The days of galley proofs and last-minute changes at the printer are gone forever in modern print publishing: the name of the game today is direct-to-press, which requires near perfect preparation of documents to ensure the printer won’t have trouble generating output from your electronic files. Serious problems, such as a missing font, can render printed results unusable; even subtle errors, such as trap misregistration, can dramatically reduce final print quality. Adobe’s InProduction 1.0 aims to give your prepress files a good once-over before you launch them to the Heidelberg.

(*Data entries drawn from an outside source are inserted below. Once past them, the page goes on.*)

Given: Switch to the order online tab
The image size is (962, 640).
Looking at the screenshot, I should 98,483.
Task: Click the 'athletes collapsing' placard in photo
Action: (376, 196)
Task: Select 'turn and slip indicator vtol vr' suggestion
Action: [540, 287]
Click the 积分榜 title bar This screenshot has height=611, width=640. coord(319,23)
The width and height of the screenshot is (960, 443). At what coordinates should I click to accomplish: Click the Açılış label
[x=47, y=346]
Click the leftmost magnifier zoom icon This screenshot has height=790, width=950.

InProduction is a set of five Acrobat 4 (included) plug-ins for preflight analysis, trim/bleed specification, color conversion, color separation, and in-RIP trapping. You start with the preflight tool, which analyzes your document using a set of predefined rules for the destination print device and reports problems so you can fix them. Preflighting catches leftover annotations, missing fonts, non-CMYK colors, margin overflow, and overprint density problems. A common problem when producing parallel online and print documents is having residual HTTP links in the print version; InProduction finds and eliminates them. Other problems require rerendering the PDF from original production files, after which you can rerun the preflight as a final check.
Once your document gets a clean bill of health, you’re ready for the final touch-ups. InProduction’s trim/bleed tool lets you specify trim and bleed boxes to ensure clean edges. The color converter changes any existing color system to CMYK; knobs and dials let you fine-tune colors using ICC color management.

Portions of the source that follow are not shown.